On mélange bien ce cocktail et la vie peu apparaître. Cette soupe primaire catalyse l'imagination de la création marine en une multitude d'individus vivants et interdépendants.

Comme sur la terre, la base de la vie est végétale. L'herbe de la mer s'appelle le phytoplancton. Cette masse végétale est formée de milliards de milliards d'êtres unicellulaires appartenant à 6000 espèces différentes. La vie végétale se développe dans les cinquante premiers mètres d'eau. Elle synthétise grâce aux rayons lumineux du soleil, aux gaz, nutriments et engrais dissous dans l'eau, des sucres qui seront assimilés par les échelons supérieurs du zooplancton. Les sels minéraux et le carbone inorganique des sédiments, des alluvions, des upwelling sont transformés par la photosynthèse phytoplanctonienne en sucres directement assimilables. Des milliers de petites crevettes du zooplancton broutent les êtres unicellulaires du phytoplancton et sont à leur tour avalées par des multitudes de prédateurs dont les poissons fourrages croqués par de plus gros carnassiers.

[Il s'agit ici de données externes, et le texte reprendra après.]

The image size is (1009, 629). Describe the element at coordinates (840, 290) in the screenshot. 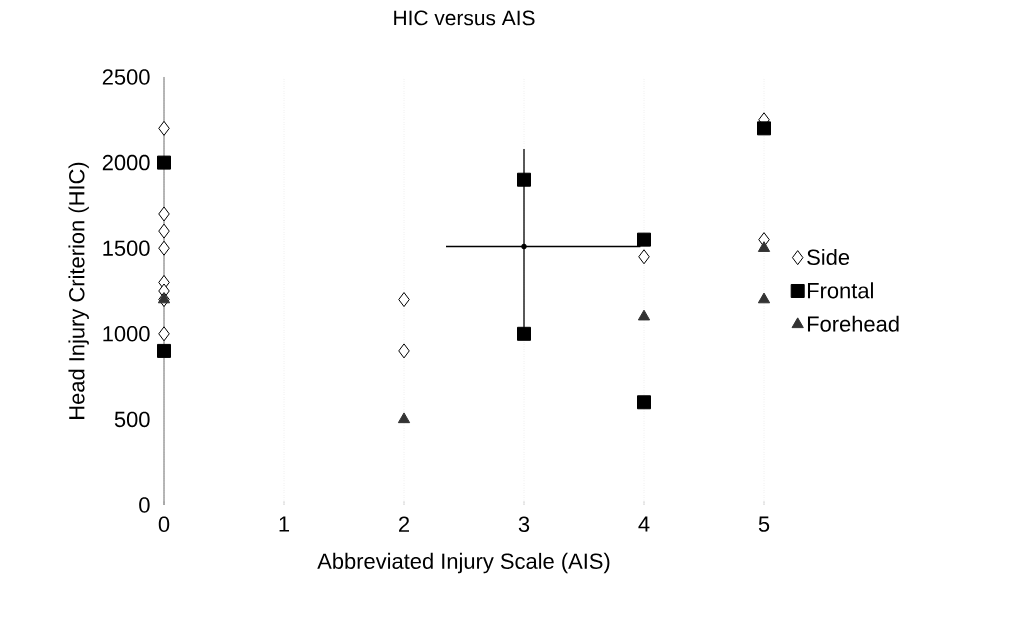

I see `legend-label: Frontal` at that location.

Dans les mers, tout le monde mange tout le monde. Rien ne se perd. Les déchets, les carcasses, les fèces qui constituent les restes de carbone organique se transforment en neige marine qui tombe sans arrêt au fond des océans pour enrichir les sédiments et pour recommencer le cycle grâce aux activités bactériennes qui les minéralisent en carbone inorganique et en sels minéraux.

Dans la nature, en mer comme sur terre, tout est en équilibre fragile. Chaque maillon des chaînes alimentaires est interdépendant et joue un rôle déterminant.

La connaissance du milieu et l'observation de ses mouvements permettent aux moucheurs marins de découvrir un autre terrain d'activité. L'eau se lit en mer comme en rivière. Tout reste à apprendre et c'est cela qui rend la pêche à la mouche en mer excitante. J'espère que les moucheurs marins seront plus sages qu'en eau douce car la découverte une canne à la main de nouveaux écosystèmes doit se faire dans le plus grand respect de la nature.